=== 提示文 ===

⟨

![見出し画像](https://assets.st-note.com/production/uploads/images/169178924/rectangle_large_type_2_ce75d0847da4e51cedc14325c7dbe81a.png?width=1200)
#02|多難の連続。夢を諦めず、地元千厩で小さなカフェを営む小山裕子さん。
![](https://assets.st-note.com/img/1736311294-2Er4QDziPlgYWCKHX6y1Vsok.png?width=1200)
せんまや百人図鑑第二弾。
今回、取材させて頂いたのは千厩町内でカフェを営む『小山裕子』さん。
裕子さんの出身は千厩町小梨地区で、「ケーキ屋をやりたい」という夢を持っていたため、地元の千厩高校を卒業後、東京の製菓専門学校へ進学しました。専門学校卒業後は東京と札幌で合わせて十年間、住み込みでケーキ屋で働いたり、ホテルやカフェなどで調理担当をしていました。
働きながら調理師免許を取得し、仕事では次第に、商品開発にも携わるようになっていました。
そんな働き盛りの都会生活の最中、裕子さんのお母様の体調が悪化。
看病のため地元に戻ることを決め、千厩での開業を目指すことになりました。
しかし、いざ店舗を探すとなると、土地所有者の複雑さや物件所有者の曖昧さ、そもそも存在する空き店舗の所有者がわからないという事態に直面し、店舗さがしは多難を極めました。

⟩

=== 元データ ===
⟨

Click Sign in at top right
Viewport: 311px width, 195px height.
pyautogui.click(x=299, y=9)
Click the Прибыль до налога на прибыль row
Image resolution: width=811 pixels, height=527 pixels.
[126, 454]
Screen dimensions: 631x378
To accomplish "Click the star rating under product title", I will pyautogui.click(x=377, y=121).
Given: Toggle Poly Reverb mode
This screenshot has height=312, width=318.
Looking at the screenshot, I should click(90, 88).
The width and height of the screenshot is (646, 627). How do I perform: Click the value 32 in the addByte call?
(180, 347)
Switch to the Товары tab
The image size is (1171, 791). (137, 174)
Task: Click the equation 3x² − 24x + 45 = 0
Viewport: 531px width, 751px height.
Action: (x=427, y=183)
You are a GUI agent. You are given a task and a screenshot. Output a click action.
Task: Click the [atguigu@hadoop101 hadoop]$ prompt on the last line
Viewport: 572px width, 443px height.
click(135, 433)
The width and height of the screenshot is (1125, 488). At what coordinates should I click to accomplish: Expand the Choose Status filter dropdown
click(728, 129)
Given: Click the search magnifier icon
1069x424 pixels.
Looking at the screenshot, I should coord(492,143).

⟩

=== 課題 ===
提示文のうち、「#02|多難の連続。夢を諦めず、地元千厩で小さなカフェを営む小山裕子さん。」から始まり「どで調理担当をしていました。」で終わる部分を、「製菓専門学校」を「調理専門学校」に置き換えて書き直しなさい。

=== 解答 ===
#02|多難の連続。夢を諦めず、地元千厩で小さなカフェを営む小山裕子さん。
![](https://assets.st-note.com/img/1736311294-2Er4QDziPlgYWCKHX6y1Vsok.png?width=1200)
せんまや百人図鑑第二弾。
今回、取材させて頂いたのは千厩町内でカフェを営む『小山裕子』さん。
裕子さんの出身は千厩町小梨地区で、「ケーキ屋をやりたい」という夢を持っていたため、地元の千厩高校を卒業後、東京の調理専門学校へ進学しました。専門学校卒業後は東京と札幌で合わせて十年間、住み込みでケーキ屋で働いたり、ホテルやカフェなどで調理担当をしていました。